## Directions
Take the material below and reproduce, word for word, only the lines from the line with "683x1568 pixels. How" through the line with "Task: Click the command line input field".

(Beginning of Given information)

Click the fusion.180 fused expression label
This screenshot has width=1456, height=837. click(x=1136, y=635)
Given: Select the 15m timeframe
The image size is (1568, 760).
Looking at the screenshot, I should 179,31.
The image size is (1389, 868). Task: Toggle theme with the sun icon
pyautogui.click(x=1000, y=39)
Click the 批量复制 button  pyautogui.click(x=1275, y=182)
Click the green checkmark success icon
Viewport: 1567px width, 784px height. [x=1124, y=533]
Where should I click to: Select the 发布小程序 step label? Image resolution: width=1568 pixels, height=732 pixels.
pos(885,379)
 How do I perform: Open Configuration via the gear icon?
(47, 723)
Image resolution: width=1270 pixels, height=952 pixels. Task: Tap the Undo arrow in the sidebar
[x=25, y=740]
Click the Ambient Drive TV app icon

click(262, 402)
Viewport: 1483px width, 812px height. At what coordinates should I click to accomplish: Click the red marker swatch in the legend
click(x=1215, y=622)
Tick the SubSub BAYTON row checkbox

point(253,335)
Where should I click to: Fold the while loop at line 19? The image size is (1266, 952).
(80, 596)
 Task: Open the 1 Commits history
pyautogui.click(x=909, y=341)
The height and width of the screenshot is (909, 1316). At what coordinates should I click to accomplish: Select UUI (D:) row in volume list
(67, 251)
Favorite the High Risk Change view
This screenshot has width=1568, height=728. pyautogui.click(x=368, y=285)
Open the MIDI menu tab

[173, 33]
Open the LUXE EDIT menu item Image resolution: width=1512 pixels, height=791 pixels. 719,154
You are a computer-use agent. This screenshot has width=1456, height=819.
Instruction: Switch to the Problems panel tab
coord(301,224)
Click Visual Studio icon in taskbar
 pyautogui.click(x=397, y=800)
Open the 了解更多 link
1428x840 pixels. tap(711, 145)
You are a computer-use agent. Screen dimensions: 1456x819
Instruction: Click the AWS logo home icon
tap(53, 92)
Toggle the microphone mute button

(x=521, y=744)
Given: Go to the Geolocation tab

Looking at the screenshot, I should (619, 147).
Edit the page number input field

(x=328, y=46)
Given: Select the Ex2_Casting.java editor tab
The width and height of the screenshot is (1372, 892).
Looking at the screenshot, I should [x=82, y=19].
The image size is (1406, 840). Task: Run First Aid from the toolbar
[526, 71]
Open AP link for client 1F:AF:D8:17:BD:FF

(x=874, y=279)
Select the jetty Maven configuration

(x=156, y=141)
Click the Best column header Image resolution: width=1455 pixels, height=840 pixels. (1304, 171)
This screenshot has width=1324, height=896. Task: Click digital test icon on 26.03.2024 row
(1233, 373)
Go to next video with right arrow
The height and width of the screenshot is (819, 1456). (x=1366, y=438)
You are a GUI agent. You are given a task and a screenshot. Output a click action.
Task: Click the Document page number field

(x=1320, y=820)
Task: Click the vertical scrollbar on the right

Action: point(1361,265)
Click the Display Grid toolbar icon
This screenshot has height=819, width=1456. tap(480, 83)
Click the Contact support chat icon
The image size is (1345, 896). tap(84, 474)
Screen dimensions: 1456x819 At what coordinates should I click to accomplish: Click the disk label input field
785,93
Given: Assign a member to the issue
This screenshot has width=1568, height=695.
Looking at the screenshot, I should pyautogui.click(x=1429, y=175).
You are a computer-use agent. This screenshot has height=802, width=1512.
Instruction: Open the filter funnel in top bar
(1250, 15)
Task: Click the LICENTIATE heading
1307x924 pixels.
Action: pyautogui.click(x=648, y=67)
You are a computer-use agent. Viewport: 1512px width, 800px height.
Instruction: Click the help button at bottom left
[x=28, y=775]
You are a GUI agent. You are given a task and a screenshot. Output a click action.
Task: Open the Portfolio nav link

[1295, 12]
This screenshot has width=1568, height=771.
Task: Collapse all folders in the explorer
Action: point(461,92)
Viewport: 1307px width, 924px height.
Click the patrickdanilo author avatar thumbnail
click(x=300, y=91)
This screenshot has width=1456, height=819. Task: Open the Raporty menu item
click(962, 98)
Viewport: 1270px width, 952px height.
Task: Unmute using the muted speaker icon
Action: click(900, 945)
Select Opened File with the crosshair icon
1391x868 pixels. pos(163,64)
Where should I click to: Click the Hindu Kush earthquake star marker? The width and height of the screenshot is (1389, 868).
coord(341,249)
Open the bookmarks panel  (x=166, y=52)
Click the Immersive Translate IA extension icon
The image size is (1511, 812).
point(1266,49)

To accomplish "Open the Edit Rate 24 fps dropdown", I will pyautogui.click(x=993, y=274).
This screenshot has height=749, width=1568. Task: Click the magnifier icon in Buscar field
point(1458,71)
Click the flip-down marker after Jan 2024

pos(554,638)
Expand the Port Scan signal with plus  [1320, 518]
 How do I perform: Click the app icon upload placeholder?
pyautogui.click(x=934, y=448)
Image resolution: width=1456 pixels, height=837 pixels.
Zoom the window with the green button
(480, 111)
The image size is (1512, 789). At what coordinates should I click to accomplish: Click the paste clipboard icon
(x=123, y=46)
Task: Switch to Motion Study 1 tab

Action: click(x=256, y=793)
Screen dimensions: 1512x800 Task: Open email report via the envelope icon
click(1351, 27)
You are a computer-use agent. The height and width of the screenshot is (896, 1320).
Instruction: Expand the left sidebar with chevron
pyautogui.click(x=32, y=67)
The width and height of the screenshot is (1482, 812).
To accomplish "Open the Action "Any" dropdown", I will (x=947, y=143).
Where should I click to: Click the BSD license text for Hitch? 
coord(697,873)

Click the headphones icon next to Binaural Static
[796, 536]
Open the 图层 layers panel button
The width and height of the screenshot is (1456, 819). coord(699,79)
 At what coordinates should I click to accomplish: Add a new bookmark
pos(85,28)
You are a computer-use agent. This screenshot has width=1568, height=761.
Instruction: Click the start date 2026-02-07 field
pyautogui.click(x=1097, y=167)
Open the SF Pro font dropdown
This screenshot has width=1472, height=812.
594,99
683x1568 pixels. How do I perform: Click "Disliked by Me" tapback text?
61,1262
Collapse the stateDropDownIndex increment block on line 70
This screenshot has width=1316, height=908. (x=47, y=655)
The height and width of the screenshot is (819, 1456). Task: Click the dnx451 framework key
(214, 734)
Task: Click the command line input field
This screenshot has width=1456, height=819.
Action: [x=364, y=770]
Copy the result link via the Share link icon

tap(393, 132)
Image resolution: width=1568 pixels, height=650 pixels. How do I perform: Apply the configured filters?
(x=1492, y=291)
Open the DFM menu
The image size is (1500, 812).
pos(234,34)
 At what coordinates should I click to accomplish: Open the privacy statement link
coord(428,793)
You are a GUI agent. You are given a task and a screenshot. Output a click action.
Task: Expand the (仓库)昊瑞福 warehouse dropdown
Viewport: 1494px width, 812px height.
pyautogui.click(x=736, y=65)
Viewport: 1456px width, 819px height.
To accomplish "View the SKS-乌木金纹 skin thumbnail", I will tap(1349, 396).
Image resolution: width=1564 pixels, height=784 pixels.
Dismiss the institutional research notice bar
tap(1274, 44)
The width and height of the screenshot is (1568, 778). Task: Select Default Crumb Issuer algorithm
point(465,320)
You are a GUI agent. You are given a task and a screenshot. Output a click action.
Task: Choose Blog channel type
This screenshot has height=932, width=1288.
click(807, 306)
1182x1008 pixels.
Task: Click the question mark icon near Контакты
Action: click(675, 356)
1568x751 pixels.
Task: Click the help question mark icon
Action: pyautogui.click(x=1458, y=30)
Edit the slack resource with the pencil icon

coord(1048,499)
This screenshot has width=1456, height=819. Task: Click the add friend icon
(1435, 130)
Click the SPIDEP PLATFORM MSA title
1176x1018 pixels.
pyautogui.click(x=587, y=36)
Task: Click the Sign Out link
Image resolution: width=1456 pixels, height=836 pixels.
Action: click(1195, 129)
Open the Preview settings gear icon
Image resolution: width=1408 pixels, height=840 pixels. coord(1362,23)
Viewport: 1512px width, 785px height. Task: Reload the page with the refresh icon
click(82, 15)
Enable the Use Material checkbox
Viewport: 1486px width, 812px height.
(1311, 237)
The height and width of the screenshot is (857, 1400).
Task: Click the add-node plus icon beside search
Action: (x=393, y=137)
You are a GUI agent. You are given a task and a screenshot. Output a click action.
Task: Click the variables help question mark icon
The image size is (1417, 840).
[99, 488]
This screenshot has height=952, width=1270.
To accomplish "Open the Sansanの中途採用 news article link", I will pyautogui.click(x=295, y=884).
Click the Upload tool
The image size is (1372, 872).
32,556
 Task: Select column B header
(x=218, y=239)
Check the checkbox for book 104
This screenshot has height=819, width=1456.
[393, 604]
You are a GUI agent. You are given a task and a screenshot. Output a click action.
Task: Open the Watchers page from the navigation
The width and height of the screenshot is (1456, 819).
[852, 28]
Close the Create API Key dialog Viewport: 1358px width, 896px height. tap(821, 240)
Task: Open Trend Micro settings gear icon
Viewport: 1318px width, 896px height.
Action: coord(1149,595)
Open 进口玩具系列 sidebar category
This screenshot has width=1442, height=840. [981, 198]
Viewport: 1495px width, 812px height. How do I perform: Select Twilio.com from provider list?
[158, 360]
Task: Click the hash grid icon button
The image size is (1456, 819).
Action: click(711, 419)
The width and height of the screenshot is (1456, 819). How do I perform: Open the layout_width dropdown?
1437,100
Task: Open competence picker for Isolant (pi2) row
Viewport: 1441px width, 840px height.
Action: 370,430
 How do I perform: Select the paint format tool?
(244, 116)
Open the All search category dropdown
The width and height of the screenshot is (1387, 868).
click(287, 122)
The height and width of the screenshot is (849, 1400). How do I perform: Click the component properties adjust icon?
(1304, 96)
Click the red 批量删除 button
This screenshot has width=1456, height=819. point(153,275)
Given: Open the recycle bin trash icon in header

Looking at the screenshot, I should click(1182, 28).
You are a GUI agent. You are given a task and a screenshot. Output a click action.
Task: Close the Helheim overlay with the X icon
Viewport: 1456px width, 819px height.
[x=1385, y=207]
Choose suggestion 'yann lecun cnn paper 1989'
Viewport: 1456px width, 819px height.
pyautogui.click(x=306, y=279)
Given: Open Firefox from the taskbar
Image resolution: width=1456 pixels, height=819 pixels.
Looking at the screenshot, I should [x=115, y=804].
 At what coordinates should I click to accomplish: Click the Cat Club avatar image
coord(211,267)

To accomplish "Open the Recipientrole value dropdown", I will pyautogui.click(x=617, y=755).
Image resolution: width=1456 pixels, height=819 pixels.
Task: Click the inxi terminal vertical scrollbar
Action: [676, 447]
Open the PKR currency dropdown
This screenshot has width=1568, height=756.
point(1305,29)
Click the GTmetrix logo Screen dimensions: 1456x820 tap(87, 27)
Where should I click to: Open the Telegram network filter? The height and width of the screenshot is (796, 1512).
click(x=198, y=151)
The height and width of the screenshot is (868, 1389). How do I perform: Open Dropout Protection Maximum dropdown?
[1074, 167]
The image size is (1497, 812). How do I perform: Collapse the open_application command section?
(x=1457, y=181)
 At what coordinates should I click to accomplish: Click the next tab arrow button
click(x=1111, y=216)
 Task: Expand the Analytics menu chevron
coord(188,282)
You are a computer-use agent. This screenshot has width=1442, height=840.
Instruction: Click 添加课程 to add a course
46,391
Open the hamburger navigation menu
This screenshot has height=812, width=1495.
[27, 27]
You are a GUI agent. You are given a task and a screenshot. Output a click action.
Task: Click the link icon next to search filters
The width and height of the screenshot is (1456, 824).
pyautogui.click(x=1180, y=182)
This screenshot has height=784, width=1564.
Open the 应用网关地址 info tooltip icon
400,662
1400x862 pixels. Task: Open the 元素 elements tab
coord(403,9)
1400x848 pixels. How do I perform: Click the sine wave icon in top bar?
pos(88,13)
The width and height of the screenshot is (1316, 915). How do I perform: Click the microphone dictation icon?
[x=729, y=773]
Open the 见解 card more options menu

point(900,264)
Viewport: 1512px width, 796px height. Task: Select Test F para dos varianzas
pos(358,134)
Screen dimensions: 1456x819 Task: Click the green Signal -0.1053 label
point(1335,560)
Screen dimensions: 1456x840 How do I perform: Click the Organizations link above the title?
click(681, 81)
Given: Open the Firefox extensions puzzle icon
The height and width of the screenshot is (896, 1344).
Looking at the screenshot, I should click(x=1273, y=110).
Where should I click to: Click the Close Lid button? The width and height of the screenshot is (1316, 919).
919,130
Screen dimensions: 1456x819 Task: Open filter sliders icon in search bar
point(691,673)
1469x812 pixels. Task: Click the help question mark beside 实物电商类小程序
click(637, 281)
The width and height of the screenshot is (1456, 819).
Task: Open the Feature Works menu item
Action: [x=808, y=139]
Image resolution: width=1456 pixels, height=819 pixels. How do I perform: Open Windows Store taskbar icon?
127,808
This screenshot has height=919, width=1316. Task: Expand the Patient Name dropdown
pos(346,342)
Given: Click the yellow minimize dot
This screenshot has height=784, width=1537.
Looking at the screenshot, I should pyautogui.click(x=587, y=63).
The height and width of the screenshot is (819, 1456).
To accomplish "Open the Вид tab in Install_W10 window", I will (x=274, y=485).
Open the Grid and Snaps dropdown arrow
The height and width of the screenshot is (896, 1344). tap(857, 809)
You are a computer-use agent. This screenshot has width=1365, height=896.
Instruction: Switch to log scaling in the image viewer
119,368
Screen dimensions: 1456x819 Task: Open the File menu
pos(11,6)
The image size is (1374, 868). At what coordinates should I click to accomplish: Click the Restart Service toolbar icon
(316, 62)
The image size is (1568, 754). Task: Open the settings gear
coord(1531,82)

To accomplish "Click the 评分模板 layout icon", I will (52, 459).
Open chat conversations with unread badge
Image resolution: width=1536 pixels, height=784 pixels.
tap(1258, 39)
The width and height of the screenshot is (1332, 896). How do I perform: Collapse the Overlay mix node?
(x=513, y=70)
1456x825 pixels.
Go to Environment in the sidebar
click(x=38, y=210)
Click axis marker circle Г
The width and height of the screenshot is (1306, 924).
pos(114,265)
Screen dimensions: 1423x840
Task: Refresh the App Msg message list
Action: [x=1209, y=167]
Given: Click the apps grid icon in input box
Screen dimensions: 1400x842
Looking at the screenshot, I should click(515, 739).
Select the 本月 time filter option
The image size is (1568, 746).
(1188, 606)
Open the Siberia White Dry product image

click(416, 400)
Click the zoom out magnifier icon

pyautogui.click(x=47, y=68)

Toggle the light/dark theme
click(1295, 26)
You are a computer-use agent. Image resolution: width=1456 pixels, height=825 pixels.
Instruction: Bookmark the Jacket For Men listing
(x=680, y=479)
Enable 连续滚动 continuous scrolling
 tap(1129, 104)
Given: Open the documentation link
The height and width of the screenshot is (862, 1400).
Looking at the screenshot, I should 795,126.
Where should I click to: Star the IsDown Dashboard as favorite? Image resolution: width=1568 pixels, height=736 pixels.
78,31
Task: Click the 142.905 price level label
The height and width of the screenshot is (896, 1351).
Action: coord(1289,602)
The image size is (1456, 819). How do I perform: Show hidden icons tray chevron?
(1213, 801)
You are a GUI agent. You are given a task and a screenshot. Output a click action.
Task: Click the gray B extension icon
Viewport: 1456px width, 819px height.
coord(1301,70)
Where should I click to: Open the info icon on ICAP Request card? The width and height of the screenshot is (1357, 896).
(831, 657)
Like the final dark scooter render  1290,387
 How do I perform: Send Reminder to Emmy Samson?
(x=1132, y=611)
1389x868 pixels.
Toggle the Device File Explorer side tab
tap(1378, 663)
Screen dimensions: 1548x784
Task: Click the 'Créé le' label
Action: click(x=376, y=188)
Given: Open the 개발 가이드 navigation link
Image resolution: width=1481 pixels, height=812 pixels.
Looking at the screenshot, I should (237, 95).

(End of Given information)

## Task answer
683x1568 pixels. How do I perform: Click "Disliked by Me" tapback text?
61,1262
Collapse the stateDropDownIndex increment block on line 70
This screenshot has width=1316, height=908. (x=47, y=655)
The height and width of the screenshot is (819, 1456). Task: Click the dnx451 framework key
(214, 734)
Task: Click the command line input field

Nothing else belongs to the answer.